------ SOURCE MATERIAL

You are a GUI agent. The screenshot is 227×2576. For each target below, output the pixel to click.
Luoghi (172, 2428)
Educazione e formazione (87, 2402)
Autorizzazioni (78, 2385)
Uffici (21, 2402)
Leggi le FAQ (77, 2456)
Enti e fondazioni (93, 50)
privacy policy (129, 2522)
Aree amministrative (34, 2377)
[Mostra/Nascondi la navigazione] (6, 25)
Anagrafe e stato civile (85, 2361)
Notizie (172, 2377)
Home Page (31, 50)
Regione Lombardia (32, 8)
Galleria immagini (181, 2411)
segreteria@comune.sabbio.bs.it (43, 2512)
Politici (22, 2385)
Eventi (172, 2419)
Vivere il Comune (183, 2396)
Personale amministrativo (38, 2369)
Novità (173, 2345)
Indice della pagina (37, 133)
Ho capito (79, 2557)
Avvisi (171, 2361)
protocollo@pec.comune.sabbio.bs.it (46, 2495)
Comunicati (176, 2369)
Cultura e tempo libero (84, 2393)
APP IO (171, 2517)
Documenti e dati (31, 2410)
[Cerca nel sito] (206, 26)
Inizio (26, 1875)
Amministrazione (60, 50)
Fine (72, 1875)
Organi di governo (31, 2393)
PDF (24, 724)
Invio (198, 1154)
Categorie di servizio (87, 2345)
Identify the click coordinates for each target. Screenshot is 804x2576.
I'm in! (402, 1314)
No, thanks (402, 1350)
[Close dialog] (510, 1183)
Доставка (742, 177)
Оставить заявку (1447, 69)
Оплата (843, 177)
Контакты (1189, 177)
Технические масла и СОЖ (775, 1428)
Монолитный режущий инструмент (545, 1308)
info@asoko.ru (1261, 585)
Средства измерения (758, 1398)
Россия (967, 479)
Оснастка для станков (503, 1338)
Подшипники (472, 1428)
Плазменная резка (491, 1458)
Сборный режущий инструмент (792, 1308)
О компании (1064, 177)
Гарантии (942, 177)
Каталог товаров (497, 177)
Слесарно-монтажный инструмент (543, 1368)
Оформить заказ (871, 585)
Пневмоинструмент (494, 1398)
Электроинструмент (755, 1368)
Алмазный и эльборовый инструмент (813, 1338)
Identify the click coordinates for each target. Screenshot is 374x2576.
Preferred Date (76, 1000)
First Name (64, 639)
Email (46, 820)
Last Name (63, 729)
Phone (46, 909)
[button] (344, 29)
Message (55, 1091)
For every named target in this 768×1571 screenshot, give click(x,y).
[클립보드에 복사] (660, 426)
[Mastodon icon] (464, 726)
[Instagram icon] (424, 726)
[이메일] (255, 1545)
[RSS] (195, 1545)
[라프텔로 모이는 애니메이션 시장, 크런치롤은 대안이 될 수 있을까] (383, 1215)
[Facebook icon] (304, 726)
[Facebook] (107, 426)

------------

Go through the entries above and count the lines with the word "sabbio", then give only that number.

OUTPUT. 2